Combing this with any number of other recent media abominations, such as:
The New York Times’ series of recent editorials attempting to blame right-wing extremists for the Giffords shooting, even going so far as to misrepresent President Obama himself as a supporter of their crusade, when in fact, he admonished it.
The widespread attempt of the media to make an issue of Sarah Palin using the phrase “blood libel,” when James Taranto of the Wall Street Journal easily demonstrated that many of these same people have used the phrase liberally for years, and never thought anything was wrong with it until it passed through Sarah Palin’s lips.
The recent polls showing that the public is not buying any of this, and in fact, clearly sees that the media was attempting to exploit the tragedy to score partisan points for the side it favors.
As Jonah Goldberg pointed out so brilliantly in the New York Post over the weekend, for all their talk about how a “national conversation” had begun on the subject of political civility, the fact was that the media were merely having this conversation with themselves. No one was joining them, because the whole thing was a sham from the beginning and everyone could see that.
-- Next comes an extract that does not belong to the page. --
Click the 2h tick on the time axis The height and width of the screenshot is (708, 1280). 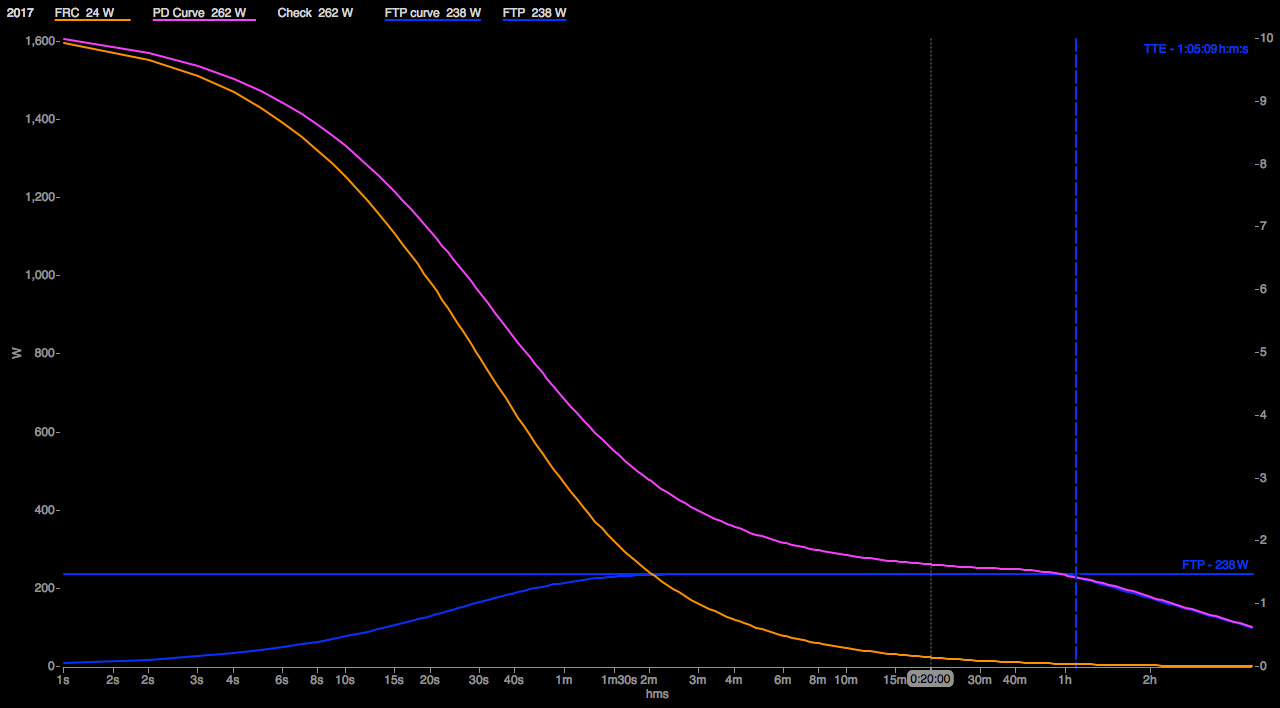[x=1150, y=680]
The public’s growing awareness of the media’s dishonesty couldn’t come at a worse time for these dinosaur institutions. Many of them are bleeding cash, closing news bureaus and laying off reporters left and right while they continue to maintain operations that reflect the news realities of 40 years ago, not today. It wasn’t long ago that many newspapers bought shiny new printing presses, convinced that clearer, crisper color in their front-page photos would save them. Today, they are shutting down these presses even as they continue to make payments on them. They continue to run delivery trucks and pay drivers, even as people get their news online long before the trucks ever arrive with their already-outdated news.
Attempts to replace breaking news coverage with “analysis” results in the sort of BS pumped out by the reporters referenced above.
National Public Radio is in real danger of losing its federal funding, because no one is intimidated this time by the Big Bird arguments, and no one seriously believes that a nation awash in so much information 24/7 needs a publicly funded source of liberal propaganda.
When other big media get to the point where their business models can no longer keep them afloat, who is going to support saving them? The public at large doesn’t care if the New York Times disappears, nor does it care if the CBS can no longer bankroll Katie Couric’s monstrous salary for reading 30 minutes of headlines on the CBS Evening News. We already know what’s happened that day by the time she gives us her sneering liberal spin on it, and we don’t care what she thinks about it anyway.
The MSM has shown itself in the past week, like never before, to be essentially at war with the public. At least in an information sense, the MSM continues to push its spin and narrative, even as the public rejects it. As its readership, viewership and listenership continues to drop as a result, the MSM seems only that much more determined to push on in this direction, convinced that its essential function as the clarion of “truth” in modern America is that much more essential.
That kind of delusion can lead to spectacular collapse, as they continue to talk so long and loud that they’ve completely lost sight of the fact that no one is listening, and no one is buying.
If the walls of information suddenly come tumbling down, the result will probably not be dancing in the streets by the public. Rather, it will be shrugs brought on by the reports – often from new media at which the MSM has long scoffed – that they had still been around at all.
Even so, it would be a most welcome collapse all the same, and one for which the nation would undoubtedly be better off.